Underrated While Roebling’s achievement was superb, the true giant among the masters of modern bridge building is another immigrant, the Swiss-German engineer Othmar Ammann. Beginning with the George Washington Bridge in 1931, a towering steel structure at once massive and graceful, Ammann undertook a series of projects that knitted together the New York metropolitan area with some of the world’s most beautiful bridges. These include the Triborough (actually a complex of three bridges), Whitestone, Throgs Neck, and Verrazano-Narrows.


Overrated The architectural historian Fiske Kimball and the critic Lewis Mumford, starting in the 1910s and 1920s, helped inflate the reputation of our only architect-President, but Thomas Jefferson is perhaps the most overrated American practitioner of the building art.
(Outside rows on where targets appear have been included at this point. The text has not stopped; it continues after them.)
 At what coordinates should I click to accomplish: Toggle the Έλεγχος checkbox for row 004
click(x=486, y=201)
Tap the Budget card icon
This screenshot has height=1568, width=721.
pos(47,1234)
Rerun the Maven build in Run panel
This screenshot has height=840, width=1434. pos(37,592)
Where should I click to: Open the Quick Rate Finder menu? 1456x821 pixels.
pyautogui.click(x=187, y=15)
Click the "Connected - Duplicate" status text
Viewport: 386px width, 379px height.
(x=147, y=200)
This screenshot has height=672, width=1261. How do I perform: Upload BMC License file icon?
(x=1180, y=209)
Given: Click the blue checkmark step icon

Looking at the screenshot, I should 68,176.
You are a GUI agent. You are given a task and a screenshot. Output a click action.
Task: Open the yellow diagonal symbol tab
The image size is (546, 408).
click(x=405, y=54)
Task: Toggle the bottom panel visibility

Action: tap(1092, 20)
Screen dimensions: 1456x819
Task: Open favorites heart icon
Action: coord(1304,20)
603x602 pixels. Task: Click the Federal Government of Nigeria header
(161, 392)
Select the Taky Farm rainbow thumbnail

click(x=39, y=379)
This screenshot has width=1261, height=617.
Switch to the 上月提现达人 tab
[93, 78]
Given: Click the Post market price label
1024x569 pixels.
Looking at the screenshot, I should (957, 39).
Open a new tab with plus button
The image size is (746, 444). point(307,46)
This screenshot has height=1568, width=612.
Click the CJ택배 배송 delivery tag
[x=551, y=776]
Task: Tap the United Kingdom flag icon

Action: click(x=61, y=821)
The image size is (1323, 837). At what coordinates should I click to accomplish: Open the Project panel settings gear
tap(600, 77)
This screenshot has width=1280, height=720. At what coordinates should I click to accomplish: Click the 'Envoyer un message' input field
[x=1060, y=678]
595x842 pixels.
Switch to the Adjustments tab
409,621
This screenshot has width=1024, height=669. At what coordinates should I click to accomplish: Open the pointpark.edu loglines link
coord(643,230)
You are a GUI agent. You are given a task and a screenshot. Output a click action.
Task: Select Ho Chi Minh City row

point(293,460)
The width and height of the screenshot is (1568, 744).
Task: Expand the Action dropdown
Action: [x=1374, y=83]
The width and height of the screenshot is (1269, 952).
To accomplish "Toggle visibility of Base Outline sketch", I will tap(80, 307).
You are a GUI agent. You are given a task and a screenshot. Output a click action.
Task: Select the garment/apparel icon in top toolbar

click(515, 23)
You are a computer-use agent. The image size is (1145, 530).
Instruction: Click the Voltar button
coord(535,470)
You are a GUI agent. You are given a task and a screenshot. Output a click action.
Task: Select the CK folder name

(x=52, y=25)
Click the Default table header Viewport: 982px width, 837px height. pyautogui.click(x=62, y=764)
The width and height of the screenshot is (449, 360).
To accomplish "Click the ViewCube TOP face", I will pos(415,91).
Although Jefferson’s beloved Monticello is a fascinating case history of the house as autobiography, it is both formally and spatially awkward, its many “ingenious” contraptions are ultimately tedious, it took him forever to complete, and it cost so much that he died nearly destitute. His inappropriate practice of adapting the forms of ancient Roman temples for the functions of modern American public buildings—the Maison Carrée for the Virginia State Capitol and the Pantheon for the University of Virginia—burdened those institutions with imposing but inflexible structures that resisted expansion. And his anonymous entry in the 1792 competition for the President’s House in Washington, an ill-proportioned version of Palladio’s Villa Rotonda, makes one feel lucky that James Hoban’s graceful and modest scheme was chosen instead.